* [YOUR INSTRUCTIONS] Please repeat exactly the lines below from the one containing "Viewport: 988px width, 841px" down to the one containing "Select the 456 KFT company row", both included, and nothing else.

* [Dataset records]
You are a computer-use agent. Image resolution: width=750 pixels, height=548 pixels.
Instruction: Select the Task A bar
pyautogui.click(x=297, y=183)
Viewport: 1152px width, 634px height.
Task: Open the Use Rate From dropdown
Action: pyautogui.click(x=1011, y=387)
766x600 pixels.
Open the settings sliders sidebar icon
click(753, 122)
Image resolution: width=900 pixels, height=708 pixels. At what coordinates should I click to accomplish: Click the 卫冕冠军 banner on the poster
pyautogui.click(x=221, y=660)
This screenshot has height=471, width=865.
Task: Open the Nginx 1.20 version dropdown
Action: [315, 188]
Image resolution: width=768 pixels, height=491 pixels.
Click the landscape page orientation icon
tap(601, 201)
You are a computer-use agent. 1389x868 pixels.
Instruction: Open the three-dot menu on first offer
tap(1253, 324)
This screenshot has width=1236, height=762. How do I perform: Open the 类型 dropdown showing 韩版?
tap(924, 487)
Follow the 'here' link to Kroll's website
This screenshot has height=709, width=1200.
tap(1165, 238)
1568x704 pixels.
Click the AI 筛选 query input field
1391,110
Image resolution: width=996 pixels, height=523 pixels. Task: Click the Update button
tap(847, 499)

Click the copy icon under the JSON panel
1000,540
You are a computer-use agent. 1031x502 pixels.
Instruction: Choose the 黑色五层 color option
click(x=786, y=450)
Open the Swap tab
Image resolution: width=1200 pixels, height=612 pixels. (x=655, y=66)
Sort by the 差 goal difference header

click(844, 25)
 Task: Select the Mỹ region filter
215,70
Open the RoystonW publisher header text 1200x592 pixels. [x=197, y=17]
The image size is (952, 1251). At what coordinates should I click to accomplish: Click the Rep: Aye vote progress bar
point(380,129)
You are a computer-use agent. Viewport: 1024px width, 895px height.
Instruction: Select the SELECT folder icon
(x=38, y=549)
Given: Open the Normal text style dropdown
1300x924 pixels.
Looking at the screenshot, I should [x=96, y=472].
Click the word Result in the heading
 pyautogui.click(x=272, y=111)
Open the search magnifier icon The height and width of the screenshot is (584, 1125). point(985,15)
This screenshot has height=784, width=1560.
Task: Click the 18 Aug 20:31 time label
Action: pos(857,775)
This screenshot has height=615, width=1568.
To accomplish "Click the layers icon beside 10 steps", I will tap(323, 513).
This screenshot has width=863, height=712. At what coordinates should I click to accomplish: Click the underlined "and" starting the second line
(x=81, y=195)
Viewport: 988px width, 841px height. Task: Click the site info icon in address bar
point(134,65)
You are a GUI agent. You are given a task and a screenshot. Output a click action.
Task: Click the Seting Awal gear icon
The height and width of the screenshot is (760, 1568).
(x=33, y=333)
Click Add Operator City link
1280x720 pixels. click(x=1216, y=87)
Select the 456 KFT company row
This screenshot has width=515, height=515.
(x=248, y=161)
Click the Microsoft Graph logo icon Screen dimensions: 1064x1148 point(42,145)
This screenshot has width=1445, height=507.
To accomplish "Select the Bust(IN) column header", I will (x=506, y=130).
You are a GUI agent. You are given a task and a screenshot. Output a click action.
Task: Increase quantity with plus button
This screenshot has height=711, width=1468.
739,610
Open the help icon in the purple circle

* [TASK ANSWER]
Viewport: 988px width, 841px height. Task: Click the site info icon in address bar
point(134,65)
You are a GUI agent. You are given a task and a screenshot. Output a click action.
Task: Click the Seting Awal gear icon
The height and width of the screenshot is (760, 1568).
(x=33, y=333)
Click Add Operator City link
1280x720 pixels. click(x=1216, y=87)
Select the 456 KFT company row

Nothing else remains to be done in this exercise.